▶ DOCUMENT TEXT
━━━━━━━━

Include a training component for all major projects. The Convention Center Hotel, which will be owned and operated privately, is receiving $170 million in Tax Increment Finance assistance. This will cover roughly one fourth of the project’s costs. Of the TIF subsidy, $2 million has been set aside to train neighborhood residents for the new hotel’s jobs. This community benefit was sought and secured by ONE DC, a grassroots organizing group in the Shaw neighborhood of DC.
The District currently does not require a training set-aside for all economic development subsidies. Establishing such a requirement for all subsidies above a certain size would be a practical way to ensure that economic development projects result in benefits for DC residents.

━━━━━━━━

▶ SHORT EXERCISE A
In the rows below, can you give back the part that opens with the line containing "Given: Click the 1 sty date label" and closes with the line containing "point(134,379)", swapping "Instruction" for "Command" and leaving everything else unchanged?

━━━━━━━━

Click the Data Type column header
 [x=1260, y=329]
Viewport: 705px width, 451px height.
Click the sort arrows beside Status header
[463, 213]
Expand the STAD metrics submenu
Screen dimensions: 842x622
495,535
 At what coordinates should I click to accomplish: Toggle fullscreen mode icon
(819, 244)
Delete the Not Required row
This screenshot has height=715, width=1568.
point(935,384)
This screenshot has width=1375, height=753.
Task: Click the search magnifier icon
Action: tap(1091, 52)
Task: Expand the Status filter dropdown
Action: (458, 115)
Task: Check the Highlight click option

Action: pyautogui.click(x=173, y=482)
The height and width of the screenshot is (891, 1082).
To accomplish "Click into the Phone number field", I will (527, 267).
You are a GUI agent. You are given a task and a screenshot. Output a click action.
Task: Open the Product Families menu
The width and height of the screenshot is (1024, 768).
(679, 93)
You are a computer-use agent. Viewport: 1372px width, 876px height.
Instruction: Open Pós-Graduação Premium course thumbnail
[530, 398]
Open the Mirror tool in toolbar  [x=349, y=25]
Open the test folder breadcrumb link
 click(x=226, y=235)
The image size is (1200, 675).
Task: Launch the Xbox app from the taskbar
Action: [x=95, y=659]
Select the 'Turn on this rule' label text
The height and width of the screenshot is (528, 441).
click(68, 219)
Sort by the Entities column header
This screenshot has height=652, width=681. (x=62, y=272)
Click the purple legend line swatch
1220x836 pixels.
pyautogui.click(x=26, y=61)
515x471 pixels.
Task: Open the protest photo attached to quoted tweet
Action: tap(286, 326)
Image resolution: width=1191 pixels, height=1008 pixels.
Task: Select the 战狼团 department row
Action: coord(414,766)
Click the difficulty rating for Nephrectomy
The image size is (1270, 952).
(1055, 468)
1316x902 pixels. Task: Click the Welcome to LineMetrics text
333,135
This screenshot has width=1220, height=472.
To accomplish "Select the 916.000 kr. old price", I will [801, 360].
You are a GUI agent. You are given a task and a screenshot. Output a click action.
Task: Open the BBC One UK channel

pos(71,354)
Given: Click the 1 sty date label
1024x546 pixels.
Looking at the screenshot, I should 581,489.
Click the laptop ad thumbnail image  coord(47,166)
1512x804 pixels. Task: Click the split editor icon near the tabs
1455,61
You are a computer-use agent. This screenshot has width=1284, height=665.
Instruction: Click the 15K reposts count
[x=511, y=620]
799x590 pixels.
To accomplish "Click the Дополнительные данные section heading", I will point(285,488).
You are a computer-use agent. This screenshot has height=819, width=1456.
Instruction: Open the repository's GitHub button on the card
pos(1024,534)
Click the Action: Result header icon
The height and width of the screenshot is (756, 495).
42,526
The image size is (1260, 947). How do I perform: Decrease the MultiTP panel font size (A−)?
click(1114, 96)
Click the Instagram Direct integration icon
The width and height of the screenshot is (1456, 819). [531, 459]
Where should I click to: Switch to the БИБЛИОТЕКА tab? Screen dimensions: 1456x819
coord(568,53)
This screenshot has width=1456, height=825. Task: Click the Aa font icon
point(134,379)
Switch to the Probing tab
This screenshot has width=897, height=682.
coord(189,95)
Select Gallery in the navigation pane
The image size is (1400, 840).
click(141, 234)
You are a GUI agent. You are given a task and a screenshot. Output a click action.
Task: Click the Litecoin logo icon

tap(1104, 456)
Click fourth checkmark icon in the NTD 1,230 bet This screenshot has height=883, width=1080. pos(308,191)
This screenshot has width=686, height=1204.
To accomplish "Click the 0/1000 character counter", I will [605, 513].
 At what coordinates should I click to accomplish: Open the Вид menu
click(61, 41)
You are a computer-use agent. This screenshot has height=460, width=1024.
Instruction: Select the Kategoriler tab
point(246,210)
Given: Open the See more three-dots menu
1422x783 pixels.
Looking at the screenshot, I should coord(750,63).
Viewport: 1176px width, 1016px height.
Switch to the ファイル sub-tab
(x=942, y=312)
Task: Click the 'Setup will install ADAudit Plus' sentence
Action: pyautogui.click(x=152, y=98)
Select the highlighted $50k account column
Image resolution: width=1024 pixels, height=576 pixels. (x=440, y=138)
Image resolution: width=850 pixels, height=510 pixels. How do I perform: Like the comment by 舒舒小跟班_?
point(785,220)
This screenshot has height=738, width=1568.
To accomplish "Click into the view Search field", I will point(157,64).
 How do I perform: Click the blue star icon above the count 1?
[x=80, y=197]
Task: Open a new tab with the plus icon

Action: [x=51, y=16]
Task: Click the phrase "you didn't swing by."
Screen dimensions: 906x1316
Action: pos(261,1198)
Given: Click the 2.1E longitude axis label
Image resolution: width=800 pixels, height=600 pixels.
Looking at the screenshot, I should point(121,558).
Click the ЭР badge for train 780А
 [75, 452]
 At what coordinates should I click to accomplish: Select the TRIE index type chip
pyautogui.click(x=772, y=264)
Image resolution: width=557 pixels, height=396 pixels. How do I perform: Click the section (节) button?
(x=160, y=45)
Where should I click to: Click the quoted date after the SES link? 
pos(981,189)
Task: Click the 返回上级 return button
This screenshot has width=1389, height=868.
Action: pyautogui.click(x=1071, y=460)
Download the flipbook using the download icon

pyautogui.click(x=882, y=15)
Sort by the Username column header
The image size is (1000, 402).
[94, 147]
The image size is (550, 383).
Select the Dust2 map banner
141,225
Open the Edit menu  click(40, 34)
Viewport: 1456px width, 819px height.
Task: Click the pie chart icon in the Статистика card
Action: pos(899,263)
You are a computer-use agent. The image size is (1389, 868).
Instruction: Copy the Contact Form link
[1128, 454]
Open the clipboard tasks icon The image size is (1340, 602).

━━━━━━━━

▶ SHORT EXERCISE B
Can you extend the passage on job-training set-asides in DC development subsidies, continuing from its last sentence?

▶ ANSWER A
Given: Click the 1 sty date label
1024x546 pixels.
Looking at the screenshot, I should 581,489.
Click the laptop ad thumbnail image  coord(47,166)
1512x804 pixels. Task: Click the split editor icon near the tabs
1455,61
You are a computer-use agent. This screenshot has width=1284, height=665.
Command: Click the 15K reposts count
[x=511, y=620]
799x590 pixels.
To accomplish "Click the Дополнительные данные section heading", I will point(285,488).
You are a computer-use agent. This screenshot has height=819, width=1456.
Command: Open the repository's GitHub button on the card
pos(1024,534)
Click the Action: Result header icon
The height and width of the screenshot is (756, 495).
42,526
The image size is (1260, 947). How do I perform: Decrease the MultiTP panel font size (A−)?
click(1114, 96)
Click the Instagram Direct integration icon
The width and height of the screenshot is (1456, 819). [531, 459]
Where should I click to: Switch to the БИБЛИОТЕКА tab? Screen dimensions: 1456x819
coord(568,53)
This screenshot has width=1456, height=825. Task: Click the Aa font icon
point(134,379)

▶ ANSWER B
Work to improve the First Source hiring requirement. Businesses that get economic development subsidies from the District are required to hire at least 51 percent of their new workers from the District. Unfortunately, DC’s First Source program has not worked well. For example, just one-third of workers at DC’s Mandarin Hotel ‘ which received nearly $50 million in city subsidies ‘ are DC residents. Many employers argue that it is difficult to find qualified DC residents and that the Department of Employment Services does not help businesses identify qualified employees. At the same time, DOES does not enforce First Source vigorously and has never fined a business for failure to comply. This suggests that First Source is not serving its intended purpose.
District leaders should work to improve the functioning of First Source ‘ both by helping identify qualified DC residents for job openings created through businesses with First Source requirements and by monitoring and enforcing First Source agreements.
Target a portion of subsidy programs to neighborhoods of high poverty. In many states and cities, some economic development programs are targeted on areas of blight or high poverty. This helps ensure that subsidies are targeted to areas where private investment is weak and that new jobs will be accessible to residents of poor neighborhoods. The District could modify its major subsidy programs to require that a specified portion be targeted on neighborhoods of high poverty.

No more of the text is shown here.